I am bad and tan in a tanning bed sometimes too and I have tried several lotions, but always end up going back to Swedish Beauty products. I really like the lotions w/ tingle factor in them. If you haven't used a lotion with tingle before, I'd suggest getting a sample packet b/c some people absolutely hate this stuff. I liked Sinful (which is T7, a lower level of tingle) when I first started. I think it has bronzers in it too which is always nice. Ebay is a great place to buy lotions too because salons mark them way up. Hope this helps!


----------



## Eye<3Colour (Jul 25, 2005)

i stopped for awhile, but i did a lindsay lohan and got my hair done blonde, so now i really need to get back to tanning. my fave products are Designer skin, the ones w/tingle and bronzers together. ive tried alot of diff brands and this one works best for me. i think they have one called legs, and its designed for the hard to tan legs.

heres a website to get it way cheeper than the salon  http://thesupplenet.com/tanninglotions.html


----------



## Tessigrl (Jul 26, 2005)

What does the tingle do?


----------



## sassy*girl (Jul 26, 2005)

I _heard_ it supposedly stimulates your blood circulation or something which enables you to tan better? Not sure, though.

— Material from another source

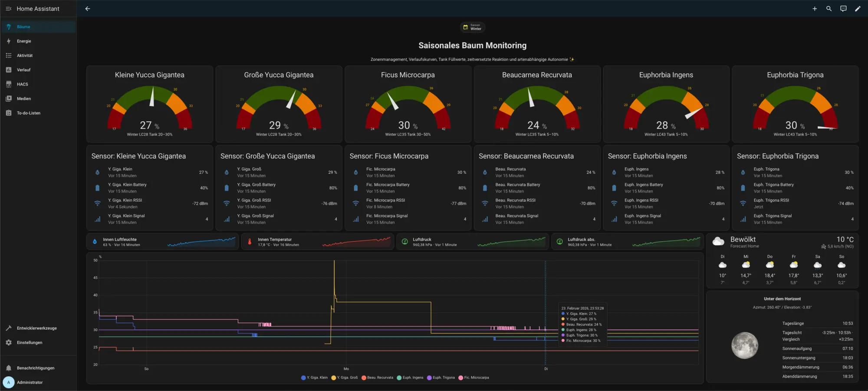Screen dimensions: 868x391
Task: Open the Saison Winter selector chip
Action: pos(472,27)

Have you tried fake baking first? I just got Jiffy Tan from Benefit and it's pretty good. It's sorta like a stain so it simply washes off with soap and water.


----------



## Tessigrl (Jul 26, 2005)

I have used the Jify Tan and I love it but I hate applying everytime I want to look tan.
Ok so I tanned last night and stupid me thinking that the beds are the same as they used to be (think small and low powered) decided that I could go in for 20 minutes. Well the girl didn't say, no you shouldn't go in that long, so I fell asleep (like I always do) and got fried to a crisp. The tanning place is extending my membership and giving me some free lotions. But now what is a good way to tone down the reddness?


----------



## JessieC (Jul 26, 2005)

When i do need a tan pick me up and I hop in a bed, I use Halo. Its has a slight bronzer in it, but it also has an spf of 4 in it. I know thats not much, but its better than nothing. As far as recovering from a burn, I just make sure I use PLENTY of moisturizer and aloe when needed.


----------



## rouquinne (Jul 27, 2005)

Quote:

   Originally Posted by *sassy*girl* 
_I heard it supposedly stimulates your blood circulation or something which enables you to tan better?_

 





blood circulation has NOTHING to do with the production of melanin in the skin.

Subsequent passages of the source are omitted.